▸ PROBLEM DESCRIPTION
Write out exactly the lines below that run from the one containing "עין עבדת (732, 738)" through the one containing "Products (705, 67)", both included, with no other lines.

▸ Stored data
● ● ● ● ●

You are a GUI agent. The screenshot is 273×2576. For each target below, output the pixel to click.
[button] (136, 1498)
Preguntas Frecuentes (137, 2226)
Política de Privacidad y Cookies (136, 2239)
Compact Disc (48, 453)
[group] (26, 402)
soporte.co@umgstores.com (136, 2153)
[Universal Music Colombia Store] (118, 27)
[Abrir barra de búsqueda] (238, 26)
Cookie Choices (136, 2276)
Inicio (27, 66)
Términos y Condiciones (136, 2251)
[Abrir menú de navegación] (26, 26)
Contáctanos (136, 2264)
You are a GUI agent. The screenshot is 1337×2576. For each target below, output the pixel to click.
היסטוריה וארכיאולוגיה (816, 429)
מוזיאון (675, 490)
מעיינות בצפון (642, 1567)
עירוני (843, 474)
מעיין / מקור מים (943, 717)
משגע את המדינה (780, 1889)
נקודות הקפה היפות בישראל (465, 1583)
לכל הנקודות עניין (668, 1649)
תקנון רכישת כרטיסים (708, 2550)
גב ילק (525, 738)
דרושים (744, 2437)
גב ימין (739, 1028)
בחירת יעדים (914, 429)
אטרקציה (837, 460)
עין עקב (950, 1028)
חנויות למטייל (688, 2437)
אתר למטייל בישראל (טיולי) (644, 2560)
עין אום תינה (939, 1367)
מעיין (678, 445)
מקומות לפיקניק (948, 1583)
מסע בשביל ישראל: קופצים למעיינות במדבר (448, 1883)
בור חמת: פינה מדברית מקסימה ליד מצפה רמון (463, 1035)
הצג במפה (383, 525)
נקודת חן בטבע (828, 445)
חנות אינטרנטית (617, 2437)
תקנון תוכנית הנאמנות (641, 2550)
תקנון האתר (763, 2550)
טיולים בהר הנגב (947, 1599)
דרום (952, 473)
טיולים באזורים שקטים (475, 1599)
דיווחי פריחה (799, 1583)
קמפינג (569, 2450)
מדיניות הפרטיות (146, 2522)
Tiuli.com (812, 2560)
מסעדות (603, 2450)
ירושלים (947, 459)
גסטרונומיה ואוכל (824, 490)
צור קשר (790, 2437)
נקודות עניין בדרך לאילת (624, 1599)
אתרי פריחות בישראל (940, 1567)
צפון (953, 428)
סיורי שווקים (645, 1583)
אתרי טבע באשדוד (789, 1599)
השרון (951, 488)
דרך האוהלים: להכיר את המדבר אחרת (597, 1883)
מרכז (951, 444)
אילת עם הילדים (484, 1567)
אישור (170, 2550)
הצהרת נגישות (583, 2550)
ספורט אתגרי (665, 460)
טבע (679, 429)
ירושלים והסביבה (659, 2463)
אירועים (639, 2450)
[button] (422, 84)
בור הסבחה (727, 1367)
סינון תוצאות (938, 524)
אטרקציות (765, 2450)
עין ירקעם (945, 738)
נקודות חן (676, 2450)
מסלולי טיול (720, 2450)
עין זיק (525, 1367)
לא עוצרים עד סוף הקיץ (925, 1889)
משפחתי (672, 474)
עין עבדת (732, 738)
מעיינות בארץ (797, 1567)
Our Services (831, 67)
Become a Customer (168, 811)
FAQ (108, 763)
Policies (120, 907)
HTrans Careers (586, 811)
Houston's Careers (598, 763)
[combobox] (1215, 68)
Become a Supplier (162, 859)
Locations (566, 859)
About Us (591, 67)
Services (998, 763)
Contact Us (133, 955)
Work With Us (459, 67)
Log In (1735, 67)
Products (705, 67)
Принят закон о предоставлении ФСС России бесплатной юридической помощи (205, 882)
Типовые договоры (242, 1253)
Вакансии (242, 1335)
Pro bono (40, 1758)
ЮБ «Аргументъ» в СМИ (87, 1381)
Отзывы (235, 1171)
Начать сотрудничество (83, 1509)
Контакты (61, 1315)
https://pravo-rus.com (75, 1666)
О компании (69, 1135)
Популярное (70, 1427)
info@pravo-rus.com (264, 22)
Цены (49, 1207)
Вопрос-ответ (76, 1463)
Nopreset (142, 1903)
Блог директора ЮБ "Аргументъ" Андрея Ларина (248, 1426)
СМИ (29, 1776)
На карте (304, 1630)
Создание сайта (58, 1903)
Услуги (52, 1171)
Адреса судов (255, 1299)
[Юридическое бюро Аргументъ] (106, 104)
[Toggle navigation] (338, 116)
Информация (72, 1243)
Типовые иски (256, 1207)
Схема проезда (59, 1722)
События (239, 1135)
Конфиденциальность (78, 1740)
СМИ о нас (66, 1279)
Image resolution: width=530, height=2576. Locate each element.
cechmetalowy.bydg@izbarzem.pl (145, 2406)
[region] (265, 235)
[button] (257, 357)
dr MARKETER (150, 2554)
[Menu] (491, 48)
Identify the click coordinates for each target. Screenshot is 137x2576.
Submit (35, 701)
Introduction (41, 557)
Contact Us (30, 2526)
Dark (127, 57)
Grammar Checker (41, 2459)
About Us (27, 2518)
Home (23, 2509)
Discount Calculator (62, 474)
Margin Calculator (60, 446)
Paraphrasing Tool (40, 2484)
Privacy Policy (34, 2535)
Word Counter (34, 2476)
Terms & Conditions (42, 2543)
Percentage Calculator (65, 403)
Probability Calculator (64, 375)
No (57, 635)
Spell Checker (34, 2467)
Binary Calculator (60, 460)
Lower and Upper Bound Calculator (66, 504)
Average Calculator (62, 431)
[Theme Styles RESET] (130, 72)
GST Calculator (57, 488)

● ● ● ● ●

▸ SOLUTION TO THIS EXERCISE
עין עבדת (732, 738)
מעיינות בארץ (797, 1567)
Our Services (831, 67)
Become a Customer (168, 811)
FAQ (108, 763)
Policies (120, 907)
HTrans Careers (586, 811)
Houston's Careers (598, 763)
[combobox] (1215, 68)
Become a Supplier (162, 859)
Locations (566, 859)
About Us (591, 67)
Services (998, 763)
Contact Us (133, 955)
Work With Us (459, 67)
Log In (1735, 67)
Products (705, 67)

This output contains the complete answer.